Policy Space Set Cover:

$\min_{\{\text{Policies }\pi_k\}_{k=1}^K} \max_{\pi \in \Theta} \min_{k \in [K]} D_2\big(d^{sa}_\pi \;||\; d^{sa}_{\pi_k}\big)$

solved via gradient descent–ascent to obtain a Stackelberg equilibrium (Mutti et al., 2022).

GRPO Objective for RL-Based Context Compression:

$J(\theta) = \mathbb{E} \Bigg[ \frac{1}{G} \sum_{i=1}^G \min \Bigg( \frac{\pi_\theta(y_i|x)}{\pi_{\theta_\text{old}}(y_i|x)} A_i, \operatorname{clip}\Big( ..., 1-\epsilon, 1+\epsilon\Big) A_i\Bigg) - \beta D_{KL}(\pi_\theta || \pi_{\theta_\text{ref}})\Bigg]$

(from (Cui et al., 24 Aug 2025)), where $A_i$ is the group-normalized advantage.

7. Broader Impact, Limitations, and Open Problems

Selective compression via reinforcement learning is reshaping the way resource constraints, interpretability, sample efficiency, and computational cost are addressed across the RL and deep learning landscape.

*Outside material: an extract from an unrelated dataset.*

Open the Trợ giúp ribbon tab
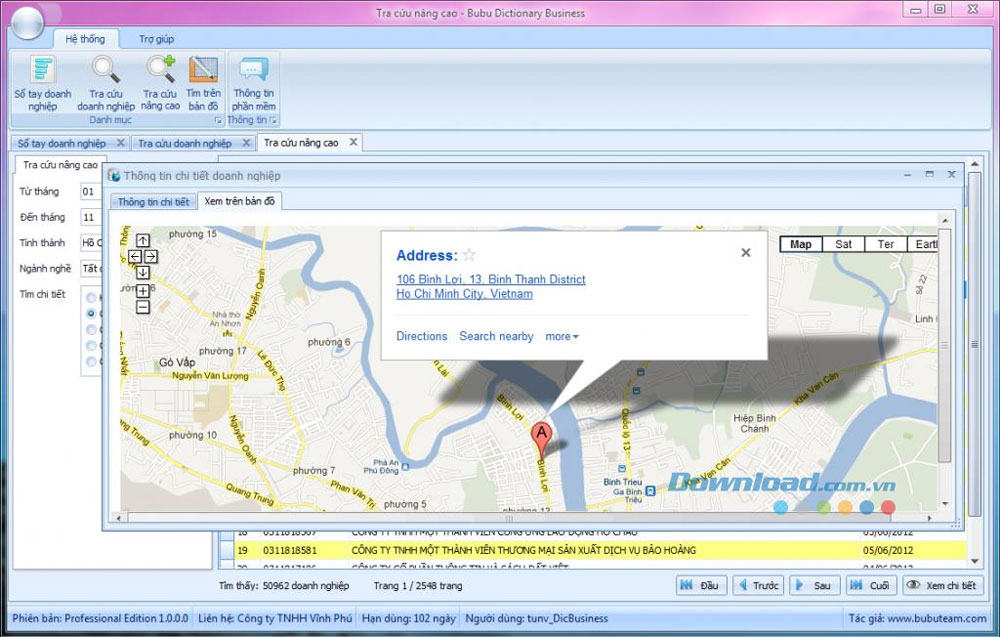This screenshot has width=1000, height=637. click(156, 39)
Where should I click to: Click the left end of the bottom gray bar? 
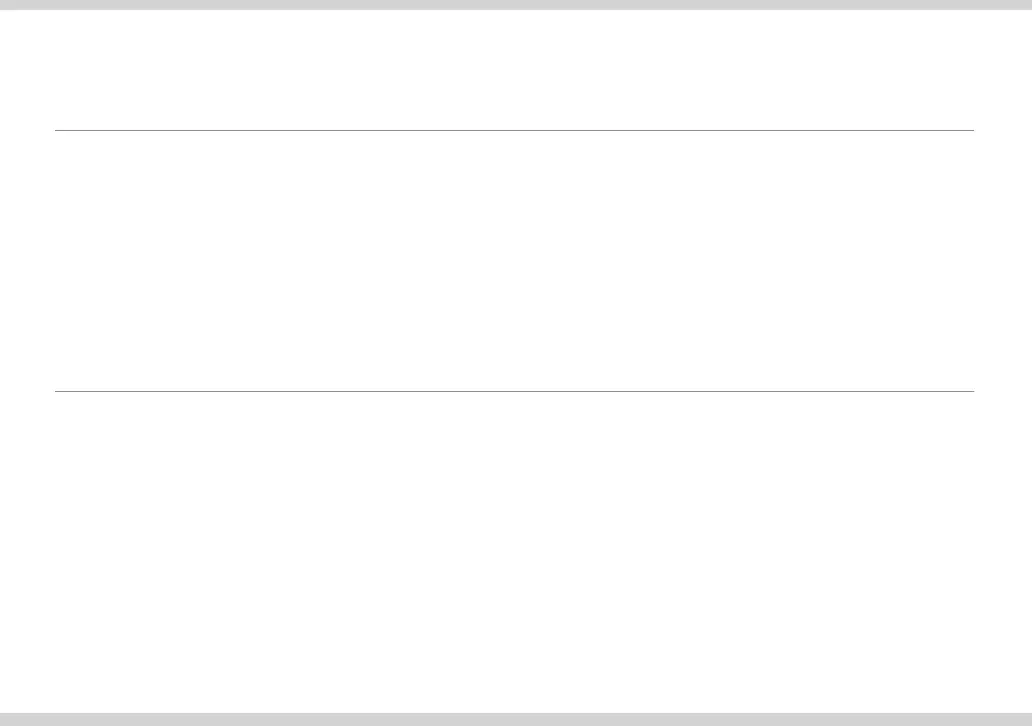tap(5, 719)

Practical methods now integrate seamless RL-driven automation for model compression, contextual information pruning for LLMs, and simultaneous optimization for accuracy, bandwidth, latency, and robustness.

Current limitations and open questions include:

Unsupervised Reward Formulation: The selection and balancing of reward terms remains highly application-dependent and often heuristic.
Scalability and Search Space: While RL-based search outperforms brute-force or manual engineering, high-dimensional or continuous design spaces (e.g., policy sets, per-layer architectural parameters) continue to pose optimization challenges.
Transferability and Generalization: Although some works demonstrate transfer of compression policies across models and deployment contexts, formal guarantees and large-scale empirical evaluations are still in development.
Extension Beyond Vision and NLP: While domains such as wireless systems and lifelong learning have benefited, adaptive compression for complex multimodal or multi-agent scenarios remains a fertile area for exploration.

In sum, the field has advanced from theoretical connections between compression and value estimation (Veness et al., 2014) to large-scale practical RL-driven compression systems that deliver robust, competitive, and efficient models and policies across modalities and domains (Cui et al., 24 Aug 2025, Alwani et al., 2021, Saanum et al., 2023). This trajectory suggests ongoing expansion and deepening integration of selective compression within future reinforcement learning architectures.